● **PROBLEM DETAILS**
Would you pull out every line of the material that contains the string "will"?
___ RECORDS SHOWN
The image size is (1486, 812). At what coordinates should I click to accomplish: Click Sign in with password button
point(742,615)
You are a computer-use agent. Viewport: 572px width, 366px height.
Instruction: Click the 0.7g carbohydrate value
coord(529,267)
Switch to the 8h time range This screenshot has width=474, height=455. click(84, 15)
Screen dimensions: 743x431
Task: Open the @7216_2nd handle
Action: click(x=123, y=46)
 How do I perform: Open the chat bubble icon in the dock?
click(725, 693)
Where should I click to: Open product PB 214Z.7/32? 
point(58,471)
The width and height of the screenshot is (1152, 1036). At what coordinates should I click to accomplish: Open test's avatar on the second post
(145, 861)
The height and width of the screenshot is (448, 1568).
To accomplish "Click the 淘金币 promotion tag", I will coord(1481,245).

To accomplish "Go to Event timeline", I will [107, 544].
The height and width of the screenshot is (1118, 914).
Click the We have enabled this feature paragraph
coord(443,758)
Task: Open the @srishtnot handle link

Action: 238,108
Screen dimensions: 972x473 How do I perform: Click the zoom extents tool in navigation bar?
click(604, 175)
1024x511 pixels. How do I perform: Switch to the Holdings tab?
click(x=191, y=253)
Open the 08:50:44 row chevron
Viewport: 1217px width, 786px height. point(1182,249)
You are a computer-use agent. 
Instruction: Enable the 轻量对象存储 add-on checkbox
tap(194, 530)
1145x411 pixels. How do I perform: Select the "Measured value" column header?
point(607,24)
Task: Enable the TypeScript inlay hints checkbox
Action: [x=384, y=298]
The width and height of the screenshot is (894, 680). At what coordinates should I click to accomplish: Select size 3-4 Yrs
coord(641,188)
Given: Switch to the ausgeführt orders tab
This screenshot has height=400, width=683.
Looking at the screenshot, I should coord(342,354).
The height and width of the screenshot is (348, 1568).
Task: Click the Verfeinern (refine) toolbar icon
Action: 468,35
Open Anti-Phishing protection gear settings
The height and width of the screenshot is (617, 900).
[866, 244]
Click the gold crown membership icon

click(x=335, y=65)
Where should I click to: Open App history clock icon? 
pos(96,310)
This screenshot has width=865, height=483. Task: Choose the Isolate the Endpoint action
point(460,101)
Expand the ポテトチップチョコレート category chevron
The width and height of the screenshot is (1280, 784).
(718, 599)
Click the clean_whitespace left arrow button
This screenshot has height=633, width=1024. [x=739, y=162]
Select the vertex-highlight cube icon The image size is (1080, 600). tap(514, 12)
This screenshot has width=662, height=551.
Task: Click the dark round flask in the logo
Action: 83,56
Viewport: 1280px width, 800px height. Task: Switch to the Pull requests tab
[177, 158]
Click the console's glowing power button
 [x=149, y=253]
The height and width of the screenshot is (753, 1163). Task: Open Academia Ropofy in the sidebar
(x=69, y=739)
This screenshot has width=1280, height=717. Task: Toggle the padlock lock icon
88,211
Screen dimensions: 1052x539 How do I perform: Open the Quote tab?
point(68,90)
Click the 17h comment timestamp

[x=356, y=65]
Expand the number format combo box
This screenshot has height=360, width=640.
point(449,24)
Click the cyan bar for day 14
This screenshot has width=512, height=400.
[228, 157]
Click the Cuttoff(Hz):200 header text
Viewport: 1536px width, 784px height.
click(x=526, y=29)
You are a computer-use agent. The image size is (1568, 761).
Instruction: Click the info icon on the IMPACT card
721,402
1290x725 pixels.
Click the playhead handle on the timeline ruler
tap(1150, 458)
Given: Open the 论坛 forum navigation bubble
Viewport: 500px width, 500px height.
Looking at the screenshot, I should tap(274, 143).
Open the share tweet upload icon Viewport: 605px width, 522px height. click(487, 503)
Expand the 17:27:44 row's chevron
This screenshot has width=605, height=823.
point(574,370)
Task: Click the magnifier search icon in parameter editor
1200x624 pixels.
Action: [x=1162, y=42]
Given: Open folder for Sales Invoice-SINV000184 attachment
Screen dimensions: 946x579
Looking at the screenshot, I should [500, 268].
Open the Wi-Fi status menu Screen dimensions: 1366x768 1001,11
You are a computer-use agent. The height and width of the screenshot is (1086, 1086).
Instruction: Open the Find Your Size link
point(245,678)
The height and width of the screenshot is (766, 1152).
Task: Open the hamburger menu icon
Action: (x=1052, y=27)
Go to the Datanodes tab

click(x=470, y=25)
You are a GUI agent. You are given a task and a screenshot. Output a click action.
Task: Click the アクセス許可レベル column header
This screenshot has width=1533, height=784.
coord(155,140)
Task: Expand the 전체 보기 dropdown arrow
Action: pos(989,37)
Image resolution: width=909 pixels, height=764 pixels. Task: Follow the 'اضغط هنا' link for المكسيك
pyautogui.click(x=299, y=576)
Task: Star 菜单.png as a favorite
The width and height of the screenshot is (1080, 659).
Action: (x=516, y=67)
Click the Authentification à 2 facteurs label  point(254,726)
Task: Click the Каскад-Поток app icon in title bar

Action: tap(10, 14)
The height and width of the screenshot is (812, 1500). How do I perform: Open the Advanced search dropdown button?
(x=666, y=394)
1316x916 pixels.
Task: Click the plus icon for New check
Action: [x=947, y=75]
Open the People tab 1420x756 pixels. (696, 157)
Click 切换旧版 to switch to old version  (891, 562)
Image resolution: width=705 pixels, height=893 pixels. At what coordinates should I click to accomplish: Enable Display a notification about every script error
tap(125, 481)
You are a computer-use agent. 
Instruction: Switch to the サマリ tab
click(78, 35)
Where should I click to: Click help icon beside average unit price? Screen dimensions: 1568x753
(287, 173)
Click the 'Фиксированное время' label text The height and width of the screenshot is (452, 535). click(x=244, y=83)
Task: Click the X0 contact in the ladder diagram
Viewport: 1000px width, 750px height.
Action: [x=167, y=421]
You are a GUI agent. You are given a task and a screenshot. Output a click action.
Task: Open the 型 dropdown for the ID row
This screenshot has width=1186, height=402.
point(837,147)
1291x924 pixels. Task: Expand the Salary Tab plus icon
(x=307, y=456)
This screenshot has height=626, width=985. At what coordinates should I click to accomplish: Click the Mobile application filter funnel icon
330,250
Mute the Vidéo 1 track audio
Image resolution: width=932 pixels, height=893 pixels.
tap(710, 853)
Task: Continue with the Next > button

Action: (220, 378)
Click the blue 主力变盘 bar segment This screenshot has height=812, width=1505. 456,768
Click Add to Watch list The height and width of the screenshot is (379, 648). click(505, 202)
______
● **YOUR RESPONSE**
To accomplish "Click the 淘金币 promotion tag", I will coord(1481,245).
To accomplish "Go to Event timeline", I will [107, 544].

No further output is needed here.